Giorgio Panariello, lei ha costruito una carriera di tanti successi e pochi inciampi: la relazione con il pubblico è la sua soddisfazione più grande?
«Con il pubblico – quelli che vengono a vederti – è amore puro. Ma mi piace parlare anche della gente, quelli che incontri per strada. Il contatto con la gente mi fa capire ogni giorno che io devo fare quello che le persone vogliono che io faccia, non quello che a volte mi dicono di fare. In passato ho sbagliato nei loro confronti cercando di essere quello che non sono e che non posso essere solo per fare un favore alla critica o compiacere qualcuno».
Luogo delle relazioni virtuali e mediate: cosa non le piace dei social?
«Non mi piace che tanti li prendano come un parametro per tutto quello che fai. Ci sono persone importanti che lavorano in tv che danno troppo peso a quello che si dice sui social e chiedono: Ma Panariello quanti follower ha? Il mio lavoro è un altro».
TikTok non fa per lei?
«Devi fare lo sforzo di esserci senza snaturarti e senza essere compatito. Se mi dicono che la tendenza è quella di fare i balletti mentre in tv passano le immagini dell’Ucraina bombardata, ecco non credo che mettersi lì a ancheggiare sia la strada giusta».
Una relazione che l’ha fatta soffrire è quella con suo fratello che ha avuto problemi di droga...
«Era un ragazzino che ogni tanto veniva a casa e non sapevo chi fosse, perché nessuno voleva dirmi che avevo un fratello che avevano messo in collegio. Lo consideravo un amichetto che passava alle feste comandate. Poi crescendo mi sono fatto delle domande, veniva e spariva, finché mi dissero che era mio fratello e il rapporto cambiò anche se non capivo questa cosa di avere un fratello ogni tanto...».
Crescendo fu più doloroso perché subentrò la consapevolezza?

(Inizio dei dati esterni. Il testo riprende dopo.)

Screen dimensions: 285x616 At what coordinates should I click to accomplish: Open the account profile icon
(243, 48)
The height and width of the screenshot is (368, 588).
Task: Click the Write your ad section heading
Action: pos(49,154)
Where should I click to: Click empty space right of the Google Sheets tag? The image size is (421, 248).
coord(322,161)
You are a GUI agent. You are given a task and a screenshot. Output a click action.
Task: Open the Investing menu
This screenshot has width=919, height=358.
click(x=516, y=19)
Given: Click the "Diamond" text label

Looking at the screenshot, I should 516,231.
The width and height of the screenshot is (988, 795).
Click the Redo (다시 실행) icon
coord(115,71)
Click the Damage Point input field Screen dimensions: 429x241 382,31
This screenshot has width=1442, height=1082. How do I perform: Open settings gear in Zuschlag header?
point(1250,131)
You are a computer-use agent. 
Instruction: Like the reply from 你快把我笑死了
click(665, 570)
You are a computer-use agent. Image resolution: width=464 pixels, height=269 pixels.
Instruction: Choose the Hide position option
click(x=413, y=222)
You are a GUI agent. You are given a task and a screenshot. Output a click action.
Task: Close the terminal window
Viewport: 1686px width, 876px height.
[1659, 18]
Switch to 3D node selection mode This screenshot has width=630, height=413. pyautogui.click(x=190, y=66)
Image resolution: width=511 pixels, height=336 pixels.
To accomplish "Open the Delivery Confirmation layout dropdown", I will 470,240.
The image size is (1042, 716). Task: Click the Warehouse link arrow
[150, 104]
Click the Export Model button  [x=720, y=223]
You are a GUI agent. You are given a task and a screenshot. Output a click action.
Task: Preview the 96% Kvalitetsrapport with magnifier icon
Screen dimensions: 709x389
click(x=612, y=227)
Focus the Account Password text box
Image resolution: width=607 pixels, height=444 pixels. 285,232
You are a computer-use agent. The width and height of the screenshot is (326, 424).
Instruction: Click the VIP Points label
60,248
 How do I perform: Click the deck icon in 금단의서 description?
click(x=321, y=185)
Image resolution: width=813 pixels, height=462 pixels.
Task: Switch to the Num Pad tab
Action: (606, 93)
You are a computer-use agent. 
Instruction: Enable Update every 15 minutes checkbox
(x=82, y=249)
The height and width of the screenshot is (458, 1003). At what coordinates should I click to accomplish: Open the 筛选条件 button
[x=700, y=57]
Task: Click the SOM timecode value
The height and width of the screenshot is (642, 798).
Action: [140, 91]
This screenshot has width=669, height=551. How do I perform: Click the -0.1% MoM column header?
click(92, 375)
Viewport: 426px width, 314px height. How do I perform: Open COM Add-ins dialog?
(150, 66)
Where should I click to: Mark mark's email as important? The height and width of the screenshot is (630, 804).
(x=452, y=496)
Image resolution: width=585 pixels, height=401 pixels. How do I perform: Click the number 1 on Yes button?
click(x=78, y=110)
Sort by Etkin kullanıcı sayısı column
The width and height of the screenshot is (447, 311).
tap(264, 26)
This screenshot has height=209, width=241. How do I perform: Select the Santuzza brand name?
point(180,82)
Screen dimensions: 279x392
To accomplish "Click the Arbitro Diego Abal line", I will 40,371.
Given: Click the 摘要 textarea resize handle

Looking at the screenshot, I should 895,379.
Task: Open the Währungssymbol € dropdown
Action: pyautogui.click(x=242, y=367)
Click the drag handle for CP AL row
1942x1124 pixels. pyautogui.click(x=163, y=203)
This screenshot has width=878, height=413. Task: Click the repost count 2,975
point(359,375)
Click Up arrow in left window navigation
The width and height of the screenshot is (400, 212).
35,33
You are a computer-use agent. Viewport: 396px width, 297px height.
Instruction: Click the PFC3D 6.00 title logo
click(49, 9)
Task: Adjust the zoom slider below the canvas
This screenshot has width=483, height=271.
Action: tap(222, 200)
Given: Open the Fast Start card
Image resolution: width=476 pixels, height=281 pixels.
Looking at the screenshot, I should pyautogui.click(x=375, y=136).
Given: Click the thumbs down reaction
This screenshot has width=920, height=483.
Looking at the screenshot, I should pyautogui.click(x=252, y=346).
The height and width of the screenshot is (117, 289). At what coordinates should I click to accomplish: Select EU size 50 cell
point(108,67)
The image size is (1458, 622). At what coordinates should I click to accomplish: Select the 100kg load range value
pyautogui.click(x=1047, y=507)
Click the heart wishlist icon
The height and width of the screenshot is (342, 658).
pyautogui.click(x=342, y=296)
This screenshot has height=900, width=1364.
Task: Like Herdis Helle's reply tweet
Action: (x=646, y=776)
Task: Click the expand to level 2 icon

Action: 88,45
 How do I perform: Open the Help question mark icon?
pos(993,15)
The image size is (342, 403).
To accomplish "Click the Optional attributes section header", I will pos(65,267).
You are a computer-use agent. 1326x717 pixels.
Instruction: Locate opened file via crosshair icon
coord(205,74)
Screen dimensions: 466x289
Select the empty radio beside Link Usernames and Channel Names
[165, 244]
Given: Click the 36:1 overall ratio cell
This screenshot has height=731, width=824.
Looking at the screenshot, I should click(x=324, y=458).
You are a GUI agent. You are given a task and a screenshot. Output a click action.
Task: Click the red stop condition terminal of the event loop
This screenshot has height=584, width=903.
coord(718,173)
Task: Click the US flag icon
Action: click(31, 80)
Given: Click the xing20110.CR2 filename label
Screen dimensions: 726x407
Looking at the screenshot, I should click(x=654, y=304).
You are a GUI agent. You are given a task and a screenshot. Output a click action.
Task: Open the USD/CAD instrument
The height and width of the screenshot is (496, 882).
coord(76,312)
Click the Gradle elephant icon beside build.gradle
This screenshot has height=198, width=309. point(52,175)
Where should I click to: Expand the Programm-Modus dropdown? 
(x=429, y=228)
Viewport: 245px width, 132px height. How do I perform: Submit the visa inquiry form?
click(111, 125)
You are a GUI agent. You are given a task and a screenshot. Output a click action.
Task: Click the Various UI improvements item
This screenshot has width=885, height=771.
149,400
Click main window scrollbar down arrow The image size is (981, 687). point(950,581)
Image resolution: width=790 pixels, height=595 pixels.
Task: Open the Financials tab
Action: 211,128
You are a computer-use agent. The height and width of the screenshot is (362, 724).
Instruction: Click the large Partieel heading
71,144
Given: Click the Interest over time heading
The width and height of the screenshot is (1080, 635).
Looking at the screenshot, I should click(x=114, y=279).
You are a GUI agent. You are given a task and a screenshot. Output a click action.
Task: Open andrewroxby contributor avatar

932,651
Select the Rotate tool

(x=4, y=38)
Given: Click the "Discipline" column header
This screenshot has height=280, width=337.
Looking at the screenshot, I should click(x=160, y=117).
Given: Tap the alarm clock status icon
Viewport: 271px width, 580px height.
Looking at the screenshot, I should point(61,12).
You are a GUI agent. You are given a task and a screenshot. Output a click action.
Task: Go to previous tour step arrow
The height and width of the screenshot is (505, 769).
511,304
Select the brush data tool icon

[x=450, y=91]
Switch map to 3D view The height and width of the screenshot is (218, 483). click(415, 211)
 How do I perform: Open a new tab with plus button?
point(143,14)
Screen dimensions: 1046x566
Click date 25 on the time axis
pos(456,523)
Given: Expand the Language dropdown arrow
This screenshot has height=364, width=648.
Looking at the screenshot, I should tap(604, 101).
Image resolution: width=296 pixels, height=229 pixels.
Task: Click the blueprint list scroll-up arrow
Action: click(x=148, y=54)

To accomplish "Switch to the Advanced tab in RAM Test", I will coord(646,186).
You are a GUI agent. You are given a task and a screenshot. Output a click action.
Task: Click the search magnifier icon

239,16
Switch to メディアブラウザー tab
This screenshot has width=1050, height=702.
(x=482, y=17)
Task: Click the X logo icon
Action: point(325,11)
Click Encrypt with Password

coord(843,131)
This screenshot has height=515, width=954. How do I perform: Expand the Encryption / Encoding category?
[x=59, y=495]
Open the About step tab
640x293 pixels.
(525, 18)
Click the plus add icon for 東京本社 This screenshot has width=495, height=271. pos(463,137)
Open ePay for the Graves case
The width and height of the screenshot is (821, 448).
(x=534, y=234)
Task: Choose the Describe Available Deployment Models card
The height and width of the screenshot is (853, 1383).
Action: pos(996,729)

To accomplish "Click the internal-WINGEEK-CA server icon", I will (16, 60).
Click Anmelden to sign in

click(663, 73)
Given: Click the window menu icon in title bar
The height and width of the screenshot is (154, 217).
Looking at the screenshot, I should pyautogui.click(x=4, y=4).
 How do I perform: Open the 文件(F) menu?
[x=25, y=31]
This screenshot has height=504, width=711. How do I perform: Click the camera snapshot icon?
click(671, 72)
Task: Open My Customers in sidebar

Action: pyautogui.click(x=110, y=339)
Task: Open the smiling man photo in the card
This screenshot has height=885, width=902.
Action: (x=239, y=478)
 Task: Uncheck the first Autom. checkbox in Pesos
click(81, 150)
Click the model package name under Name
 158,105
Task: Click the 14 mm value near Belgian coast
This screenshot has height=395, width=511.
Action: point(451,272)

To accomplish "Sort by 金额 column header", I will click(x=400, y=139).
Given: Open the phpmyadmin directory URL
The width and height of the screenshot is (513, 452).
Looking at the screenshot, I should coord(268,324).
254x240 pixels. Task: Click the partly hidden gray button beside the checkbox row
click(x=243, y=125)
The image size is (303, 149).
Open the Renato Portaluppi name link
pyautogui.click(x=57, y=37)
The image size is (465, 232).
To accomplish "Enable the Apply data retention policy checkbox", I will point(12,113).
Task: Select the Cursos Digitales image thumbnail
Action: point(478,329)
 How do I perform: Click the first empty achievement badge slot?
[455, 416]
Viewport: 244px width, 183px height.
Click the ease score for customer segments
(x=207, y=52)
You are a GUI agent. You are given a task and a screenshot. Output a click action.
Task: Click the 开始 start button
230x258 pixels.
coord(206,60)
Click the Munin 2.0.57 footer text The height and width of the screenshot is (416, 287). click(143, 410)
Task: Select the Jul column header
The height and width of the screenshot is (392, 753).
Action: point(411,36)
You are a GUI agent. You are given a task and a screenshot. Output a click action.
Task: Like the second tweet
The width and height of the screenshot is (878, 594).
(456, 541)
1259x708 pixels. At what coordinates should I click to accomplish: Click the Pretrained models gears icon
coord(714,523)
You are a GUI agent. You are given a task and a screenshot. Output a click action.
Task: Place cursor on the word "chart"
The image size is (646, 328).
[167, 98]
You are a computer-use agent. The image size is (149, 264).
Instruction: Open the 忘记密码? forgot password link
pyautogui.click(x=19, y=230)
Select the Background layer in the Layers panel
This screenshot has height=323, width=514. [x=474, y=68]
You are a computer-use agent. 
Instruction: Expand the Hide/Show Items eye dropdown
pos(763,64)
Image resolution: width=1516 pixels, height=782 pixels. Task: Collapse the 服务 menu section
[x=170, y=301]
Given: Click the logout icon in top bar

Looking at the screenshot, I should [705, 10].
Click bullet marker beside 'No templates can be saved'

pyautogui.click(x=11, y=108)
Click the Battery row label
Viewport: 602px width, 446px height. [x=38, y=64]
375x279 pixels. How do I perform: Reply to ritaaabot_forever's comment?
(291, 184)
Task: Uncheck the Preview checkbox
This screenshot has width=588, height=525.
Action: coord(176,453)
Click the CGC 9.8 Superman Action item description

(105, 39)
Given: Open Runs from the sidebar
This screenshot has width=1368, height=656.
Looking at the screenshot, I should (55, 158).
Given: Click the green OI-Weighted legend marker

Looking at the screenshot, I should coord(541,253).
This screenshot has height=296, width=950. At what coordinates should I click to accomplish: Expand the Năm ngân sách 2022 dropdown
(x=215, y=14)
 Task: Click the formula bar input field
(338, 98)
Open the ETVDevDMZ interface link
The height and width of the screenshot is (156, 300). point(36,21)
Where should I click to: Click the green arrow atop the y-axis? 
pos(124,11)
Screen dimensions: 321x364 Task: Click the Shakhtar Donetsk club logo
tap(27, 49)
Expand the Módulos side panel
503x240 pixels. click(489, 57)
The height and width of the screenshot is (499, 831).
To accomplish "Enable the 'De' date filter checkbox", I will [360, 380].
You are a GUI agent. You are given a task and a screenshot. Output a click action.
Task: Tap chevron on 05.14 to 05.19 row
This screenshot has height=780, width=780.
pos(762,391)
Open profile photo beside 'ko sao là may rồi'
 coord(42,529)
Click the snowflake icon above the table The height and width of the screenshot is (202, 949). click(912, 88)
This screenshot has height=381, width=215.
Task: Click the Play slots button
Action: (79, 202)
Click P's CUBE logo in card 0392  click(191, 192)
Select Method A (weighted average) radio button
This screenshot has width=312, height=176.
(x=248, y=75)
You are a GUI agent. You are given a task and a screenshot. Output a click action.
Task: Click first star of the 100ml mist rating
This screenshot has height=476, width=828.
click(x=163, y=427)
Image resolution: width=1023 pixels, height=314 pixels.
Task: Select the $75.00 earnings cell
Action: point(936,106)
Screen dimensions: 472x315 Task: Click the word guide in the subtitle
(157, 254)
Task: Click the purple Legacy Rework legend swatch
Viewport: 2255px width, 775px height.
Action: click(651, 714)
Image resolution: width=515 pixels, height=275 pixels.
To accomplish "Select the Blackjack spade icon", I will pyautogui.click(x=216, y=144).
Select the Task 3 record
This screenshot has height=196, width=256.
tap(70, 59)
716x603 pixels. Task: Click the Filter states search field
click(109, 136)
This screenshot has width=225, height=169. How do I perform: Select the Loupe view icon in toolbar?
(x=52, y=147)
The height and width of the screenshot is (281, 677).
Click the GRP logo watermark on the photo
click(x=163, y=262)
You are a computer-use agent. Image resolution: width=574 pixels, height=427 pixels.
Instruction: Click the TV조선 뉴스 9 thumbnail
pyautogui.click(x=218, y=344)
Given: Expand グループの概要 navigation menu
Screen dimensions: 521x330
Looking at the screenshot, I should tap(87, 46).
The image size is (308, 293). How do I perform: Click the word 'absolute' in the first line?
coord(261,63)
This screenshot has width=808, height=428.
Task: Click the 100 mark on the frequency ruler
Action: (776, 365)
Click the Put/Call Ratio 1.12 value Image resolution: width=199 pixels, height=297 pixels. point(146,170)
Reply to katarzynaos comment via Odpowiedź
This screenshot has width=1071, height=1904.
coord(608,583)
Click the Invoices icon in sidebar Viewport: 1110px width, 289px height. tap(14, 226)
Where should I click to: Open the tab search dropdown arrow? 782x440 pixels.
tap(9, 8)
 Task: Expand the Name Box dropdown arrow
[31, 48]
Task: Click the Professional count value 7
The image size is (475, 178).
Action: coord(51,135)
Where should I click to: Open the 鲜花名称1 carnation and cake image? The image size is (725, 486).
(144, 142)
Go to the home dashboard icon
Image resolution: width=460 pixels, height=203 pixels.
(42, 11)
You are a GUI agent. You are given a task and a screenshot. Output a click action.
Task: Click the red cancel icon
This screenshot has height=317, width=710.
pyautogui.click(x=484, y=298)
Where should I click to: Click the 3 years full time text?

«Da ragazzino nemmeno pensavo che potesse soffrire. Lo vedevo diventare cattivo e arrabbiato, poi ho capito e ho cominciato a stare dalla sua parte, forse anche troppo in alcune occasioni. Abbiamo avuto un rapporto molto conflittuale, non riuscivo ad aiutare Franco, non riuscivo a dimostrargli che era giusto fare come facevo io e non come pensava lui: per anni l’ho considerato una zavorra perché io volevo crescere, spiccare il volo nel lavoro, ma avevo sempre questo pensiero, questo tormento, se rimaneva a casa con mio nonno. Avevo paura succedesse qualcosa, andavo via mal volentieri, lavoravo male. Quando la mia vita si è sistemata e mi sono sentito forte allora ero pronto, lui ha capito che avevo ragione. Perché non è una questione di soldi, puoi avere tutti quelli che vuoi... Dopo 30 anni si era finalmente deciso a farsi aiutare».
Quando lei è diventato popolare e famoso non ha avuto paura che cercassero Panariello e non Giorgio?
«Agli inizi è stato il cruccio più grosso, poi è diventata parte della mia vita. Quando diventi famoso arrivano parenti come funghi, gente mai vista in vita mia, roba dal Medioevo: sono il prozio del duca che aveva quel feudo in cui il tuo bisnonno faceva il contadino... Ma c’è anche l’atteggiamento contrario; torni al paese e vedi nella gente la diffidenza, aspettano di vedere se ti sei montato la testa».
Tra i suoi storici amici, Conti e Pieraccioni, chi si è montato di più la testa?
«Pieraccioni, in assoluto. Carlo è rimasto il Carlo di sempre. Leonardo invece passa davanti allo specchio e pensa: ma chi è questo così bello e così bravo? Ormai credo che chieda anche il pass per farti entrare in casa».